Zio nampak nyaman berada dalam gendongan Elang. Dan entah mengapa Ghisela merasa aneh dengan hal itu, seperti ada suatu hal yang tersembunyi di baliknya.

"A-aku mau mandi dulu,"

"Iya. Abis ini kita beli pempers buat Zio, gimana?"

"Iya." jawab Ghisela seadanya.

Di dalam kamar mandi, Ghisela malah memikirkan soal Zio. Kenapa bisa ada seorang bayi yang tiba-tiba di buang di depan pintu apartement-nya, apa sekebetulan itu?

Dan lagi kenapa bayi itu nampak seperti memiliki kedekatan yang berbeda saat Elang menggendongnya?

Di saat sedang memikirkan hal demikian, Ghisela merasa ada seseorang melewati pintu kamar mandi.

Ia segera membuka pintu tersebut, namun tak mendapati siapa-siapa. Buru-buru Ghisela membersihkan diri, dan pergi membeli kebutuhan Zio bersama dengan Elang.
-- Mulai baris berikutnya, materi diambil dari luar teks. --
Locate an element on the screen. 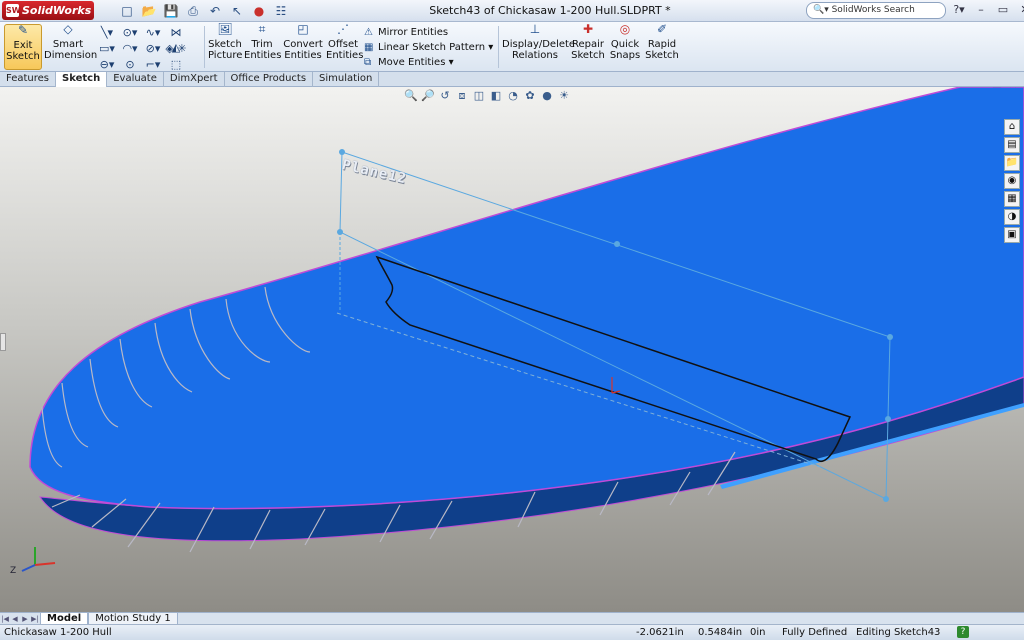 The height and width of the screenshot is (640, 1024). help-menu-icon: ?▾ is located at coordinates (959, 10).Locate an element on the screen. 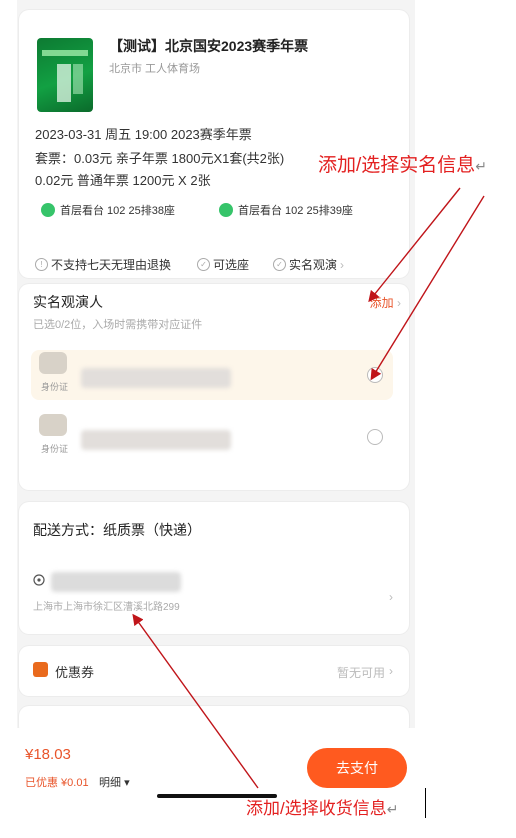 The image size is (516, 838). arrow-to-add is located at coordinates (414, 245).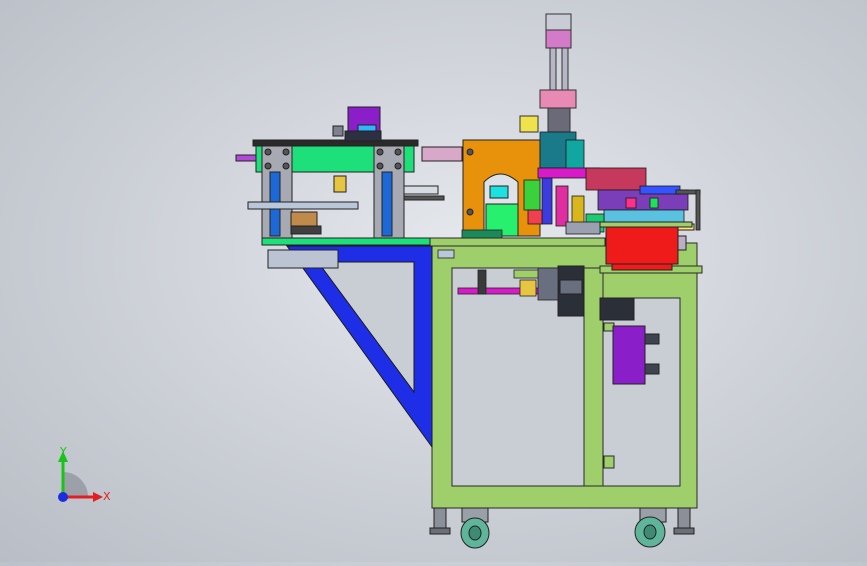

"Kamu kenapa gak pulang kemarin?" tanya Elang.

"Gapapa, aku lagi butuh waktu sendiri aja."

"Nanti aku bakalan jujur sama kamu, tapi janji ya buat jangan ninggalin aku?"

"Soal cewek itu?" Elang mengangguk. Ghisela hanya menghela nafas saja. Ia harap ia bisa menerimanya dengan lapang dada.

Zio di belikan banyak kebutuhan, Elang nampak begitu bahagia melihat bayi itu berada di tangan Ghisela. Sudah lama ia memimpikan hal ini, dimana ia bisa memiliki anak dan hidup seutuhnya dengan Ghisela, meskipun impian itu tidak sama seperti apa yang di bayangkannya.

Bukannya merasa berdosa, atau bersalah karena telah membunuh wanita yang menjadi ibu untuk anaknya, Elang justru merasa begitu lega karena sudah tidak ada lagi penghalang untuk hubungannya dengan Ghisela.